Eine Schnittstelle, auch als Interface bekannt, ist der Berührungspunkt zweier Systeme zur Datenübertragung. Dabei kann es sich bei den Systemen sowohl um verschiedene Hardware- oder Softwareeinheiten handeln, als auch um den Kontaktpunkt von Mensch und Maschine. Durch Schnittstellen wird Datenübertragung möglich. Gleichzeitig definieren sie aber auch den Übergang verschiedener Netze oder Programme. Ein einfaches Beispiel aus dem Alltag für eine Schnittstelle stellt eine Steckdose dar, die zur Schnittstelle zwischen einem Kabel und dem Stromnetz wird. Die Datenvermittlung zwischen den Systemen ist nur durch das Vorhandensein einer Schnittstelle gewährleistet.

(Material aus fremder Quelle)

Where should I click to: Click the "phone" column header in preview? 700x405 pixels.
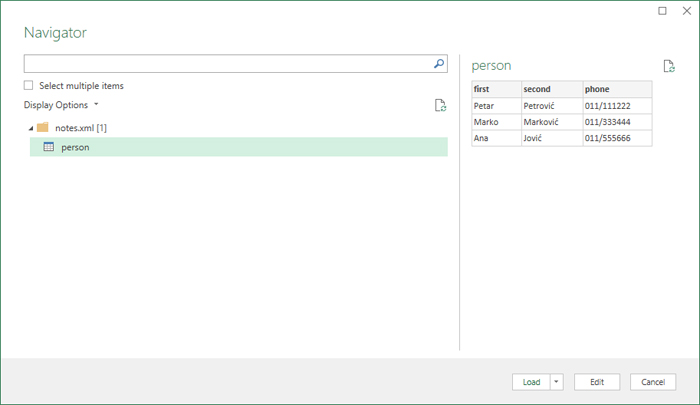click(617, 89)
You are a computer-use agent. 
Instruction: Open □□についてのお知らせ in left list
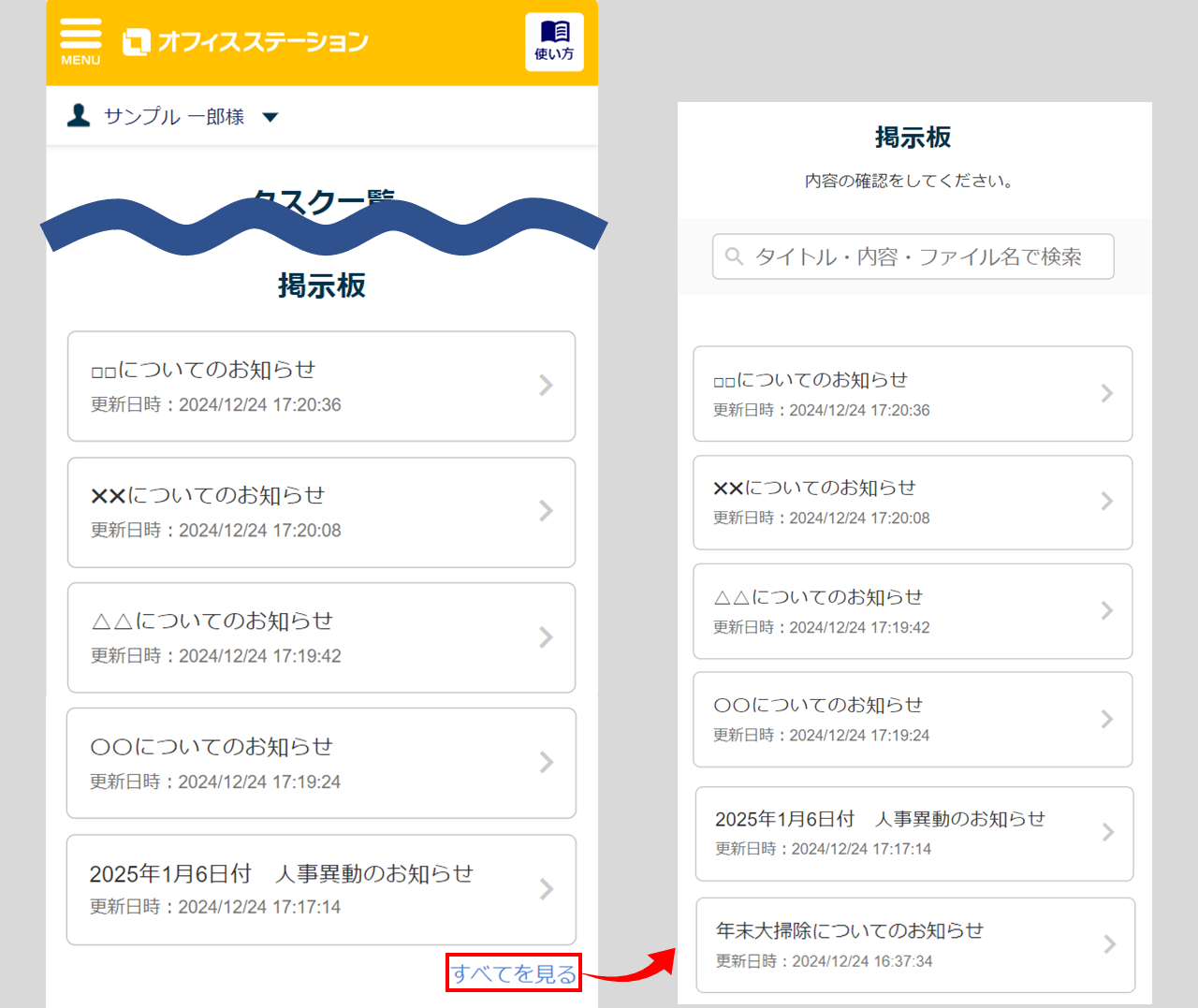309,386
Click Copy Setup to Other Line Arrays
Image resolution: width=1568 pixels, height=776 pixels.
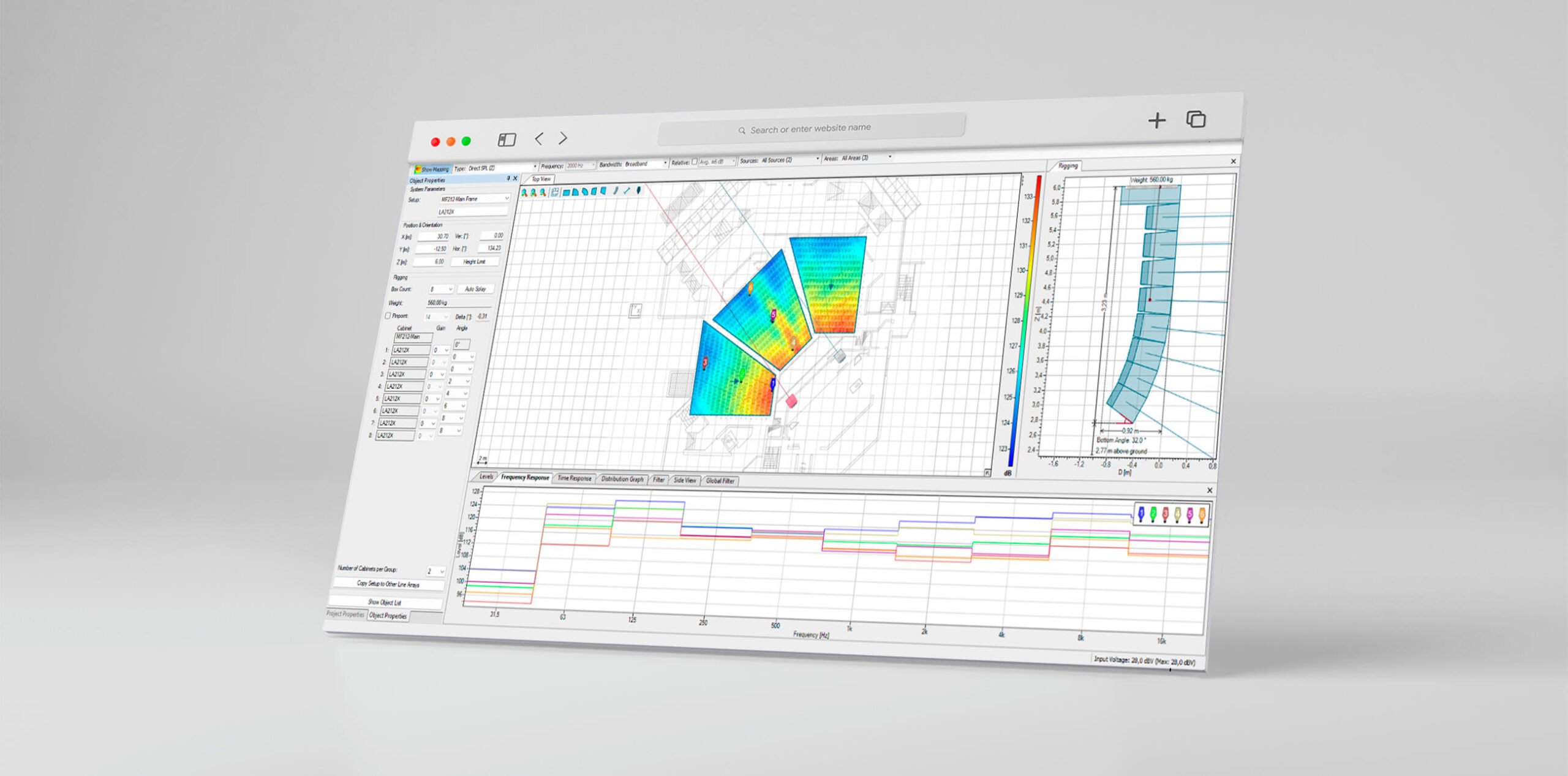[388, 584]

Sie fungieren praktisch als Übersetzer, um die Vermittlung von Daten zwischen den beteiligten Systemen möglich zu machen.

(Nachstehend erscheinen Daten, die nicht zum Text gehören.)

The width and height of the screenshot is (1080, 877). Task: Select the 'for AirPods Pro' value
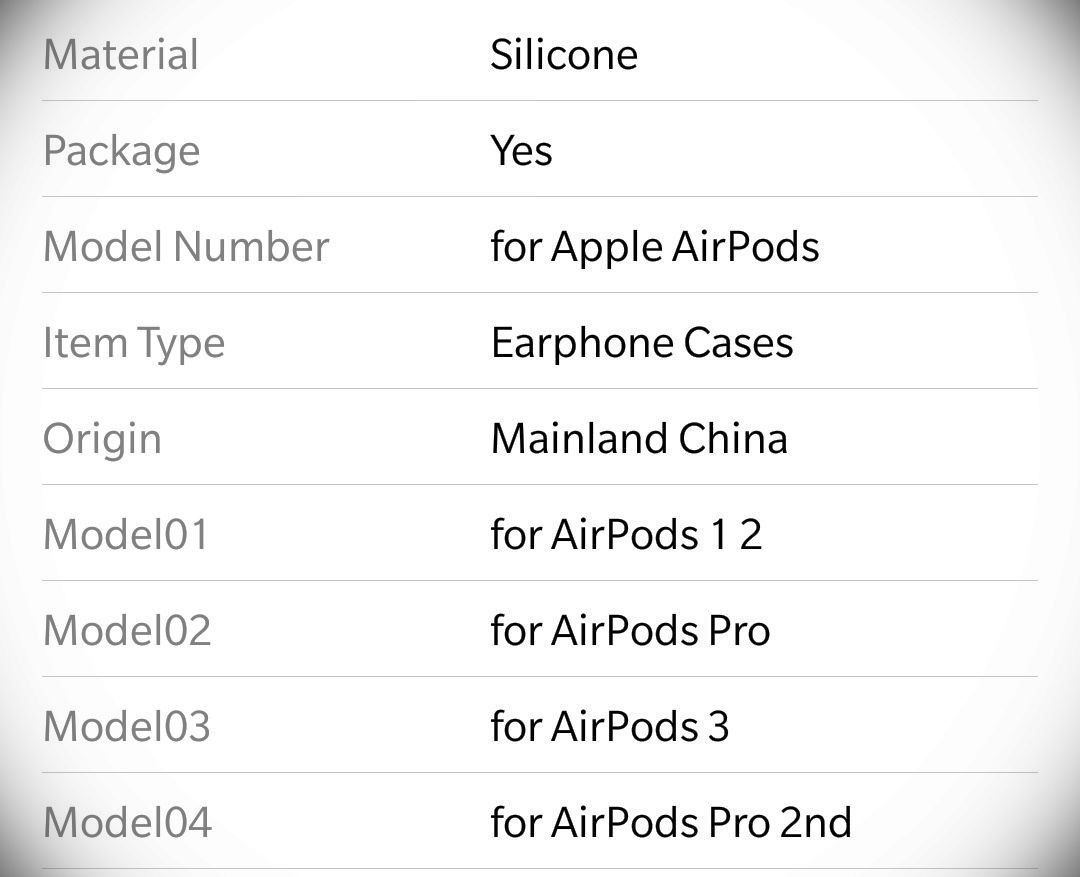(630, 630)
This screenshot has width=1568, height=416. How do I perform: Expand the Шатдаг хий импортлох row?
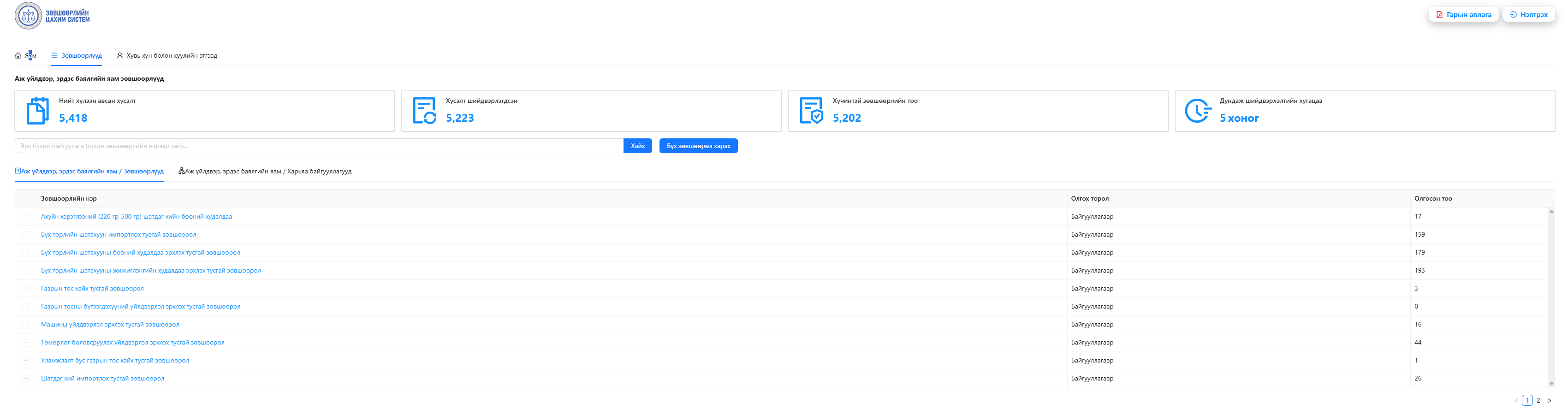coord(26,379)
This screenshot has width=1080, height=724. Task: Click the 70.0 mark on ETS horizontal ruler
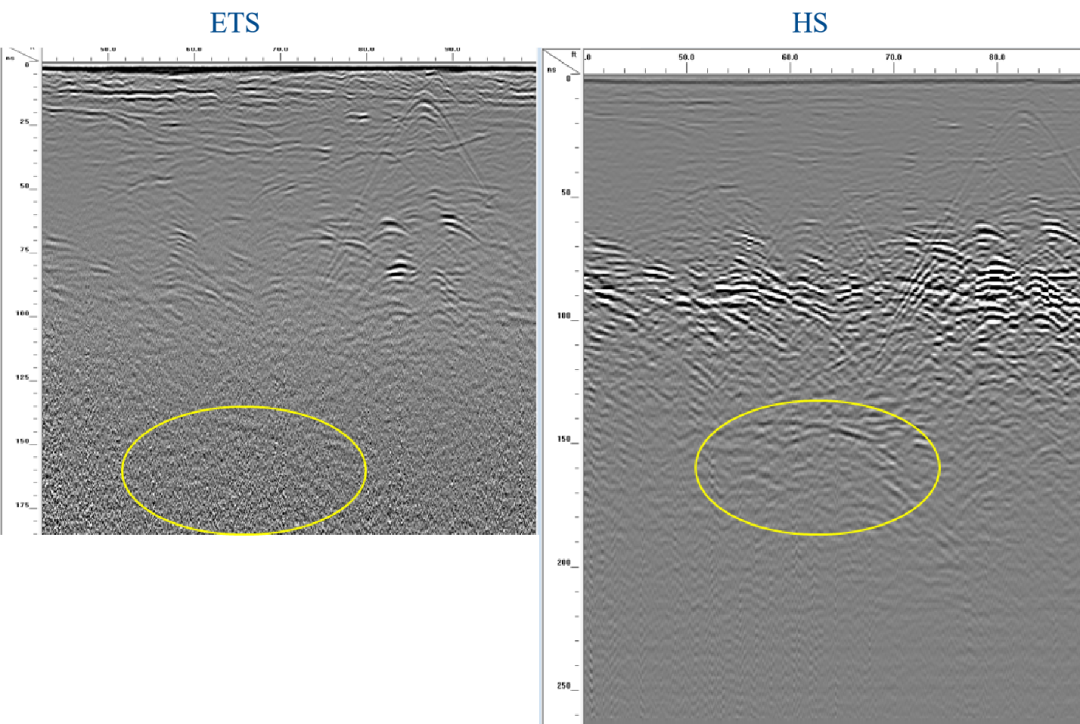[280, 49]
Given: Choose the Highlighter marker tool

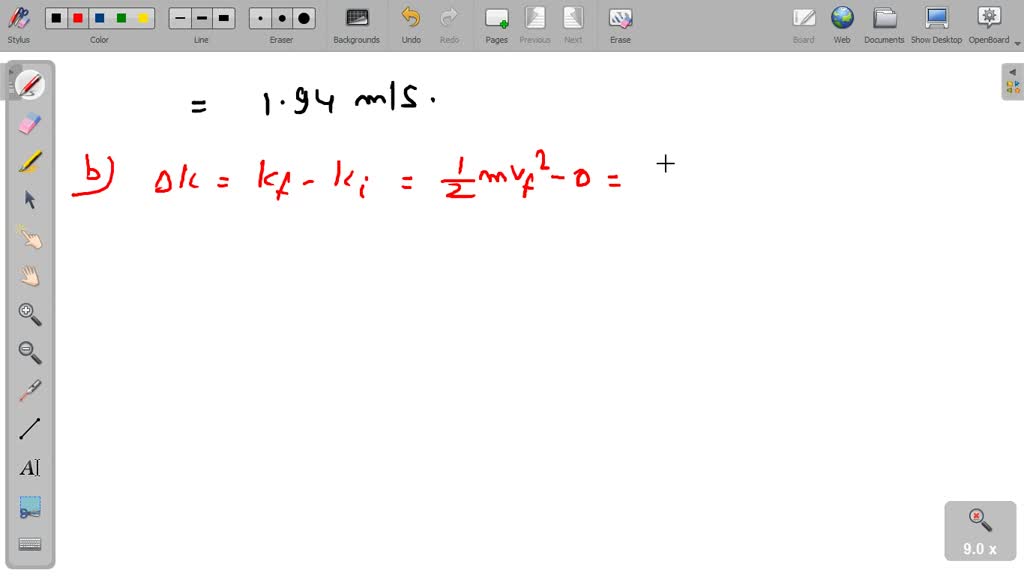Looking at the screenshot, I should tap(28, 160).
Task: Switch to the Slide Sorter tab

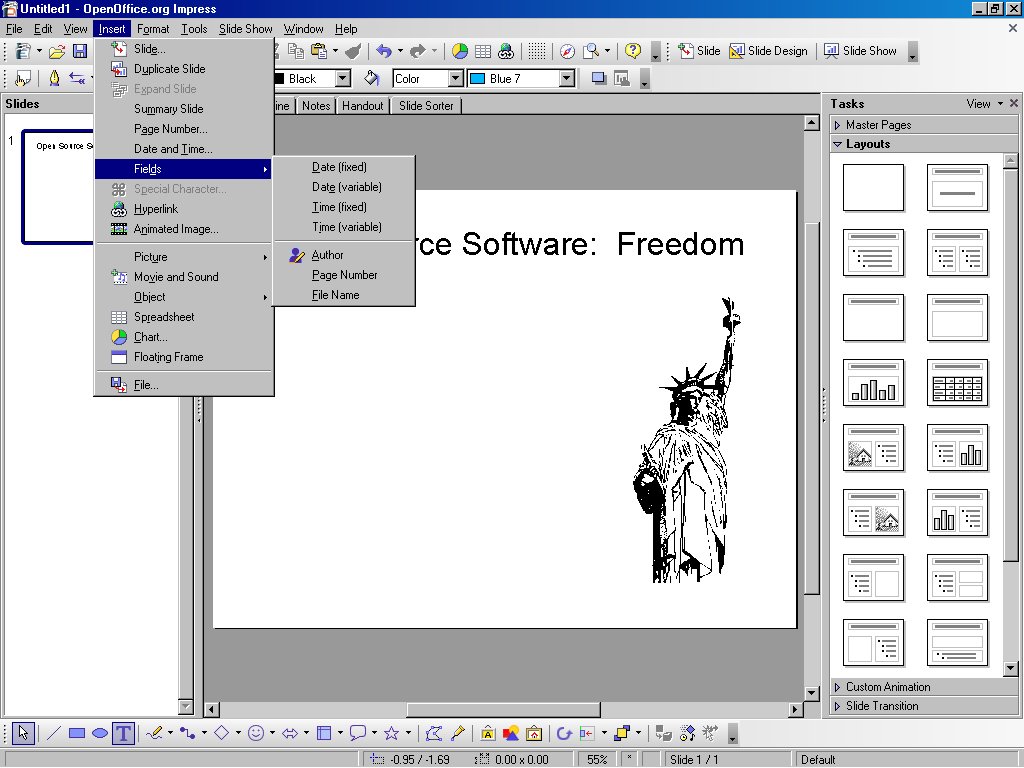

Schnittstellen IT-Bereich sind unter anderem im Betriebssystem vorhanden und ermöglichen zum Beispiel den Zugriff eines Programmes auf die Festplatte. Es gibt zwei Arten von Schnittstellen: unidirektionale und bidirektionale. Bei einer unidirektionalen Schnittstelle findet die Datenübertragung nur in eine Richtung statt. Ein Beispiel dafür ist unter anderem das Übertragen von Druckdaten an einen Drucker. Die meisten Schnittstellen laufen allerdings bidirektional, es kommt also zu einem Datenaustausch in beide Richtungen. Beispiele für externe, bidirektionale Schnittstellen sind z.B. der HDMI- oder der USB-Anschluss.
Heutzutage werden vermehrt kabellose Schnittstellen genutzt. Alltagsbeispiele hierfür sind unter anderem das Abspielen von Musik auf einem Endgerät über einen Bluetooth-Lautsprecher oder der Zugriff auf das Internet über ein WLAN.